Liam eut un mauvais sourire à son encontre. Eliya prit le parti de l’ignorer et se concentra sur ses gestes. Qu’elle était ridicule, à lever et abaisser son stupide bout de bois ! De plus, elle avait l’impression que ses bras étaient en feu tant ils lui envoyaient des signaux de douleurs. Alors que ses membres fléchissaient, Liam leur asséna un coup sec de sabre en bois pour les raidir. Son élève, sous la douleur, lâcha son arme d’entraînement dans une grimace. Ses yeux s’écarquillèrent quand elle constata que du sang maculait ses paumes.
- Liam, s’étrangla-t-elle. Que se passe-t-il ?
- Ah, tu as eu tes premières cloques ! Félicitations !
- Quel est ce ton cynique ?
Dans un rire moqueur, Liam attrapa le poignet d’Eliya et la tira à sa suite. Ils se trouvaient dans une des nombreuses cours du palais. Le sol était recouvert d’un immense tapis de sable chaud où s’épanouissaient d’immenses palmiers. Un peu plus loin avait été érigé un bassin de pierre tout en longueur magnifiquement sculpté dans lequel un visage de pierre crachait de l’eau. Le paysan plongea les mains d’Eliya à l’intérieur pour laver les cloques et le sang. Un soupir de soulagement s’échappa des lèvres de la princesse.
- Ça fait du bien, murmura-t-elle.
- Tu vas enrouler tes mains dans du tissu et poursuivre les exercices, ordonna Liam. Au trot !
Il s’attendait à voir Eliya protester contre un tel traitement, mais, à son plus grand étonnement, la jeune fille obéit à l’injonction. Elle ne lui fit même pas le plaisir de grimacer quand elle se remit à manier son sabre d’entraînement. Un sourire vint étirer les lèvres de Liam. Il avait hâte de se battre réellement contre elle. Il allait en faire une très bonne combattante.

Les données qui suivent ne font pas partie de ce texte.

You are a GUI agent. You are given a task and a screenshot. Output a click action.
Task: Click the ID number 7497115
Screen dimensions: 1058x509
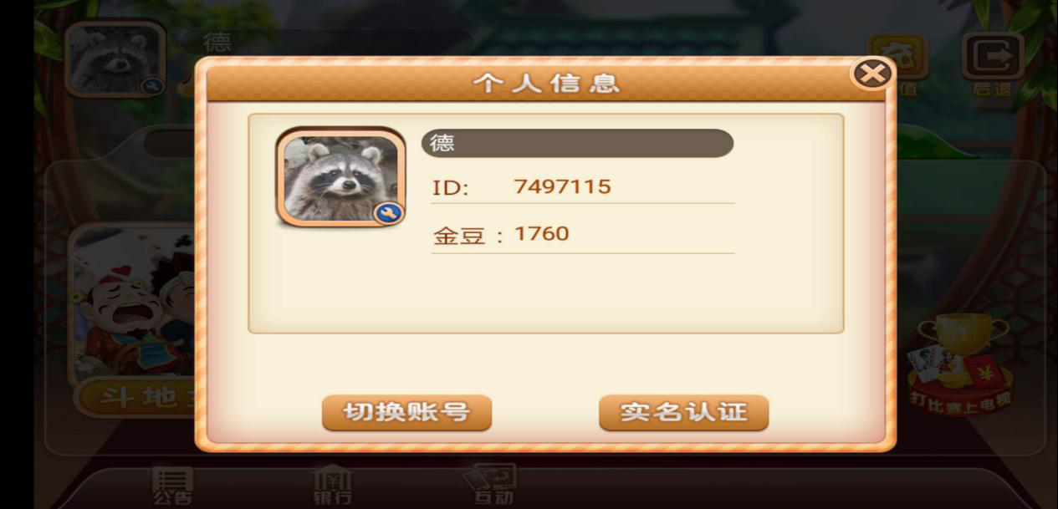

Cela faisait maintenant bien un mois et demi qu’il était arrivé entre les murs de ce palais. Les températures s’adoucissaient, chassant le gèle et les noirceurs froides de l’hiver. Les premières fleurs commençaient à percer l’écorce de la terre pour redonner vie aux paysages défunts. Liam, quant à lui, s’était habitué à cette nouvelle vie.
La visite des forges avait été le meilleur moment qu’il n’ait jamais passé, mais elles étaient constamment occupées par les forgerons royaux. Il avait bien eu envie de virer les travailleurs en prétextant que le feu avait pris, mais Eliya avait eu vent de ses plans et en avait empêché l’exécution. Il faudrait qu’il évite de penser tout haut en sa présence, cela pouvait se révéler contrariant…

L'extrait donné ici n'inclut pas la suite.